(WRITTEN INSTRUCTION): Copy out every line exactly, from the first line at the top down to and including the line that contains "pos(245,32)".

## Begin EXERCISE INPUTS

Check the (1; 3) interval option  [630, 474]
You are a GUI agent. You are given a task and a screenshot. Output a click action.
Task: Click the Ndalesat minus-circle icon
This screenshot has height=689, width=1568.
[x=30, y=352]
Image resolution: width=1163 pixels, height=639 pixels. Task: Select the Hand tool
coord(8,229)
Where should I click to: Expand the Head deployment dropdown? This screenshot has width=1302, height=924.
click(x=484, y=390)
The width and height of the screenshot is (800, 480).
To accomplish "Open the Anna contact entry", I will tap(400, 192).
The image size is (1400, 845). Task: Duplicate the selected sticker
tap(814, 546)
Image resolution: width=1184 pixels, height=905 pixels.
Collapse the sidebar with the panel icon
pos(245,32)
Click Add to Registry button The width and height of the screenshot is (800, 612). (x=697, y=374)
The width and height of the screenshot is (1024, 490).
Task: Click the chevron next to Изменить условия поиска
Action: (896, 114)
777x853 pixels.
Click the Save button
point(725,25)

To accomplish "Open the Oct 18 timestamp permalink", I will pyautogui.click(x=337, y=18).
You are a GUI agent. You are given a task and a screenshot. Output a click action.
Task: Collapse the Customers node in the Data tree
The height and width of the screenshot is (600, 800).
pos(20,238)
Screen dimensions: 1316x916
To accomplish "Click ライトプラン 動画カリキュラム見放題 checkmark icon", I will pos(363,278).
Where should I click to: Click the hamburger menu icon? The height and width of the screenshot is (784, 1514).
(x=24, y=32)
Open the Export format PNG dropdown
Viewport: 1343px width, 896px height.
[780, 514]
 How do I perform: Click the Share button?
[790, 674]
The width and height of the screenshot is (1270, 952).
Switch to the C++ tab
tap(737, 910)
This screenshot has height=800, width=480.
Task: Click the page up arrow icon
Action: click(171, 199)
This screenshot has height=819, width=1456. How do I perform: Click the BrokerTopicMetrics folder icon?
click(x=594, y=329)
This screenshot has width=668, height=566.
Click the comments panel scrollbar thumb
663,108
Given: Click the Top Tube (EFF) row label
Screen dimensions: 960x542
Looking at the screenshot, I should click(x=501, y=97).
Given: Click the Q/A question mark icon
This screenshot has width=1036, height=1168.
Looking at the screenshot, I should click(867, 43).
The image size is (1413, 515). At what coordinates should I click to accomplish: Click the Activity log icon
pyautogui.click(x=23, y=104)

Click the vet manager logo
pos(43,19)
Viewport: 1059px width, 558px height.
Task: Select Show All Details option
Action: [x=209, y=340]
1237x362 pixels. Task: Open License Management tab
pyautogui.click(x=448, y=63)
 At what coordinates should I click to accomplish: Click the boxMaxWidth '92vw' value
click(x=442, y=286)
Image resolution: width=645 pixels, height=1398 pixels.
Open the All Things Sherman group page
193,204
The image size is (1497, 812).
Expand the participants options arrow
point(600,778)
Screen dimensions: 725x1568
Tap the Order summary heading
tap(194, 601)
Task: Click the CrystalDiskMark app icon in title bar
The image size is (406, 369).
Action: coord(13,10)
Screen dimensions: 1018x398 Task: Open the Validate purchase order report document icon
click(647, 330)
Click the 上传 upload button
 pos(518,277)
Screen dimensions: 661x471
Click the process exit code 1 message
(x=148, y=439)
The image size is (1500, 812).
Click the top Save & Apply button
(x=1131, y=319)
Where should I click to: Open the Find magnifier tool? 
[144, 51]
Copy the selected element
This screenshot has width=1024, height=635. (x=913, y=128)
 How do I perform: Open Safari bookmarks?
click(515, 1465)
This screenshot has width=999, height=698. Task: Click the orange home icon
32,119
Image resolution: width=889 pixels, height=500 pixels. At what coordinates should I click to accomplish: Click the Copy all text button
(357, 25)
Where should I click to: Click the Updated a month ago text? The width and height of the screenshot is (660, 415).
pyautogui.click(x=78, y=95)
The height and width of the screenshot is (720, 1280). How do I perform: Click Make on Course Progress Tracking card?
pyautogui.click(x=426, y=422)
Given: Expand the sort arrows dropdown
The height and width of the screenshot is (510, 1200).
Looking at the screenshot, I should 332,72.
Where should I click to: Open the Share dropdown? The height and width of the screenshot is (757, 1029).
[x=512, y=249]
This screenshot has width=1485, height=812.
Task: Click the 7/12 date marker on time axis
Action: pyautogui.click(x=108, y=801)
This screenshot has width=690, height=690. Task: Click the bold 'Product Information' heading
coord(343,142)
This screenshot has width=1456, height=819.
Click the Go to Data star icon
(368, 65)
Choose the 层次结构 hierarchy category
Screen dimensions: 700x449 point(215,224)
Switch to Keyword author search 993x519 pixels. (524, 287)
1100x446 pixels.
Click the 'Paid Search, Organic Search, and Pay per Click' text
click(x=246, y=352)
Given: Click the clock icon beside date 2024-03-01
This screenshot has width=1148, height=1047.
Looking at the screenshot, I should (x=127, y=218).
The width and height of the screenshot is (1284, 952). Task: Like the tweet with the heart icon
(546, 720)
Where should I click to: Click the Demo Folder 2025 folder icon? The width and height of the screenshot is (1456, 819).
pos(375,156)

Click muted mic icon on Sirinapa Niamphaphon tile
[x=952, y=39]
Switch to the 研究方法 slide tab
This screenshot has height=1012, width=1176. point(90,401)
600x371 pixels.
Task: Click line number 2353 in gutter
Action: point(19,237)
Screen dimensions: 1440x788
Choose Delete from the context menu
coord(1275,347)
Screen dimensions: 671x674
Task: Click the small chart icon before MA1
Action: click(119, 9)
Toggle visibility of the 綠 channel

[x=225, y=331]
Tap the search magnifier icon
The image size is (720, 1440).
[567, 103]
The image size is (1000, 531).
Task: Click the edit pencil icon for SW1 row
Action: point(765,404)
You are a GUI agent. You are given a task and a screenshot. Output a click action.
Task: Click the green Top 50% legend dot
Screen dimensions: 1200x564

## End EXERCISE INPUTS

(SOLUTION TO THIS TASK):
Check the (1; 3) interval option  [630, 474]
You are a GUI agent. You are given a task and a screenshot. Output a click action.
Task: Click the Ndalesat minus-circle icon
This screenshot has height=689, width=1568.
[x=30, y=352]
Image resolution: width=1163 pixels, height=639 pixels. Task: Select the Hand tool
coord(8,229)
Where should I click to: Expand the Head deployment dropdown? This screenshot has width=1302, height=924.
click(x=484, y=390)
The width and height of the screenshot is (800, 480).
To accomplish "Open the Anna contact entry", I will tap(400, 192).
The image size is (1400, 845). Task: Duplicate the selected sticker
tap(814, 546)
Image resolution: width=1184 pixels, height=905 pixels.
Collapse the sidebar with the panel icon
pos(245,32)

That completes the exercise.